1) In practice, users of the Bitcoin network do not like including transaction fees and there are endless threads on Bitcoin Talk of people complaining about fees.  In fact, one of the purported — wildly incorrect — selling points with Bitcoin is that it is somehow “free.”  Obviously this is incorrect, utilizing scarce resources is not free.  Someone has to pay.  The people who pay in this case are all bitcoin holders as roughly every 8-10 minutes new bitcoins are minted, diluting the shares of everyone through inflation.

But let us assume that we fast forward 100 years into the future when there are no longer block rewards, that miners will continue providing labor solely for transaction fees.  If these fees are floated and chosen by miners, it is impossible to say a priori what the actual market clearing fee will be.  Will it be 0.1%, 1%, 10%?  Or something in between?

One issue in Bob’s scenario is the “30% free transactions” — this is completely arbitrary.  Miners still have to bear a real cost to transacting and securing the network and only do so today because of block rewards.  If there are no block rewards and they want to continue providing “free” transactions, then they will be doing so out of charity which is not a sustainable business model.

2) The thermodynamic limit is something Andrew Poelstra has written about.  For the purposes of Bob’s specific point, Poelstra’s document can be ignored for the moment because it is still necessary to actually describe what is happening today.  If a bitcoin is worth $1,000, then an economically rational miner will only spend (capital costs + operating costs + taxes, etc.) no more than $1,000 to extract rents on that token.

In practice this is not the case as there are numerous examples of people and companies operating at losses for a variety of reasons, primarily because of price expectations: they believe that the token will eventually appreciate in value and the market value of the token will eventually cover their operating losses.  Thus today, the network is being “oversecured.”

As far as “waste,” that is how Proof-of-work works.  Someone, somewhere has to “burn” (or dissipate) something in order to secure the network.  Irrespective of what part of the supply chain or logistical operations it takes place, market participants are provided signals by token value (e.g. a $1,000 bitcoin) to turn off or on their hashing systems.  It doesn’t matter what the energy source is or how efficient ASICs are, market participants will simply use a calculator to find out if their inputs (capital costs + operating costs, taxes, etc.) allow them to profitably provide their labor.  The same goes for a $1 million bitcoin.

3) Let’s assume that tomorrow several chip manufacturers announced that they were now shipping chips with fabrication node spacing that reaches the Planck limit (see this interesting paper).  That essentially, irrespective of who you bought from, their hardware design was the most maximum efficient chip possible.  We will call this the Alice design.  What would happen in this case is that whoever was able to get a hold of Alice first would profit from it disproportionally at first (as other competing farms were using older less efficient designs).  But over the months, the distribution of Alice became widespread and you could go to a store and buy Alice off the shelf from a neighborhood retailer.

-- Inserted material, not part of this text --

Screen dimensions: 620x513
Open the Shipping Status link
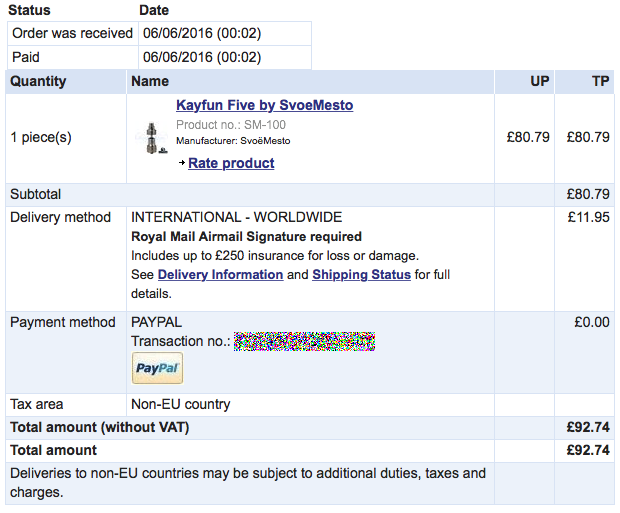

What would happen then is, since everyone is competing with the same hardware, the only variables to profitability would be land costs (plus taxes and compliance costs in your jurisdiction) and operating costs (electricity).  As a consequence, there would be global arbitrage, a dance in which miners would gravitate towards the cheapest region of the globe with favorable tax policies and cheapest electricity prices.

We already observe this happening today, which are discussed in that article.

The benefits that heating may play could be a factor, but if history of cloud computing is any guide, it is relatively unimportant — Google does not put employee housing within the middle of its data center to warm them with a Carnot engine of some kind (yet).  But again, this is unimportant.  All mining facilities, just like any data center, will have a profitability calculator.  Irrespective of how they displace or use the energy they have a bottom line of whether or not they can continue providing the service (via their computational labor) at a profitable rate.

Also, in practice, data centers typically receive subsidies from a variety of sources (like local tax breaks).  Even if you removed all of the subsidies and all geographical regions were “pure free markets” — there are still areas on the planet with better infrastructure, cheaper energy resources, better property rights, etc.  Those are the same locations capital moves to on a yearly basis.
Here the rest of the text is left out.